We are trying to read large number of XML's and run Xquery on them in pyspark for example books xml. We are using spark-xml-utils library.
- We want to feed the directory containing xmls to pyspark.
- Run Xquery on all of them to get our results.
reference answer: Calling scala code in pyspark for XSLT transformations
The definition of xquery processor where xquery is the string of xquery:
proc = sc._jvm.com.elsevier.spark_xml_utils.xquery.XQueryProcessor.getInstance(xquery)
We are reading the files in a directory using:
sc.wholeTextFiles("xmls/test_files")
This gives us an RDD containing all the files as a list of tuples:
[ (Filename1,FileContentAsAString), (Filename2,File2ContentAsAString) ]
The xquery evaluates and gives us results if we run on the string (FileContentAsAString)
whole_files = sc.wholeTextFiles("xmls/test_files").collect()

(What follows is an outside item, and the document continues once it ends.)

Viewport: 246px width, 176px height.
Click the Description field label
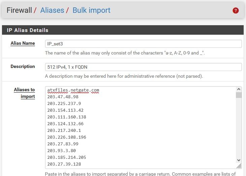[x=23, y=67]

proc.evaluate(whole_files[1][1])
# Prints proper xquery result for that file
Problem:
If we try to run proc.evaluate() on the RDD using lambda function, it is failing.
test_file = sc.wholeTextFiles("xmls/test_files")
test_file.map(lambda x: proc.evaluate(x[1])).collect()
# Should give us a list of xquery results
Error:
PicklingError: Could not serialize object: TypeError: can't pickle _thread.RLock objects
These functions work somehow but not the evaluate above:
Print the content xquery is applied on
test_file.map(lambda x: x[1]).collect()
# Outputs the content. if x[0], gives us the list of filenames
Return the len of characters in the contents
test_file.map(lambda x: len(x[1])).collect()
# Output: [15274, 13689, 13696]
Books example for reference:
books_xquery = """for $x in /bookstore/book
where $x/price>30
return $x/title/data()"""
proc_books = sc._jvm.com.elsevier.spark_xml_utils.xquery.XQueryProcessor.getInstance(books_xquery)
books_xml = sc.wholeTextFiles("xmls/books.xml")
books_xml.map(lambda x: proc_books.evaluate(x[1])).collect()
# Error
# I can share the stacktrace if you guys want